Just as it says, I am looking for honest reviews of Chronicle Security as a whole. The product itself and a straightforward answer on how they do pricing based on total users in an organization. Good faith user count estimates? Count of user names in logs?
My company is a MSSP looking to replace a popular legacy SIEM (you can probably guess). We use our own proprietary reporting and incident/case aggregation tool on top on whatever security products we manage and our customers have access to those. In particular, we would like a tool or combination of tools that can act as a datalake for ultra fast searching and more than a month of searchable data. We also need the capability to easily do IOC alerting and creating custom detections. We also would like the ability to give the customer accounts on the backend DataLake/SIEM we decide on.

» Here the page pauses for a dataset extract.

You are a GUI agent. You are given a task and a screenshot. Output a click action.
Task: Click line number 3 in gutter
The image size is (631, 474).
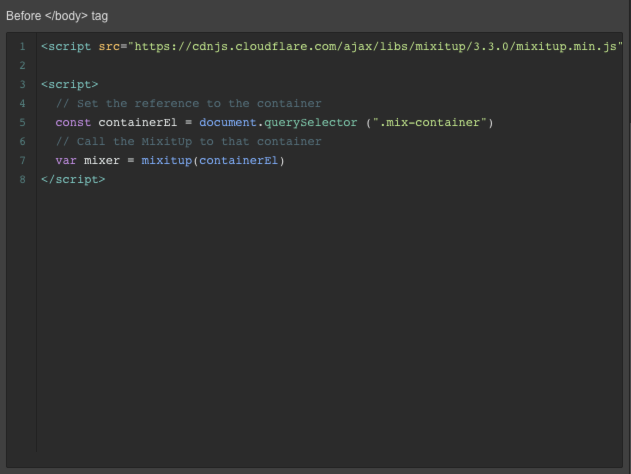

So far, Chronicle fits the description the best, however I haven’t heard from any sales representative after multiple requests the past few weeks. I’m surprised, I’d expect sales to be on top of new customers or potential partners. Chronicle honestly looks like a fantastic security product.
Some of you will probably ask if we have tried various other SIEMs/XDRs, so I will list what we will try and what doesn’t quite fit what we need as an MSSP.
Various Elastic SIEMs. We use one for some other customers, and aren’t interested in expanding beyond what exists due to the new Elastic License restrictions. We’ve also experienced abnormal failures with the product. Many seem to be only 1 month hot searchable data.
Rapid7 InsightIDR: We are interested in doing a POC.
Splunk: Too expensive, overrated imo.
Sentinel: I personally love it, but our customers don’t have an only Azure ecosystem, and have heard it is on the expensive side (I don’t have a quite myself)
Palo Alto Cortex DataLake + XDR: We are interested in POCing and getting estimates.
FortiSiEM: Initially we liked the MSSP capabilities, however we have found that rule tuning will fail for unknown reasons.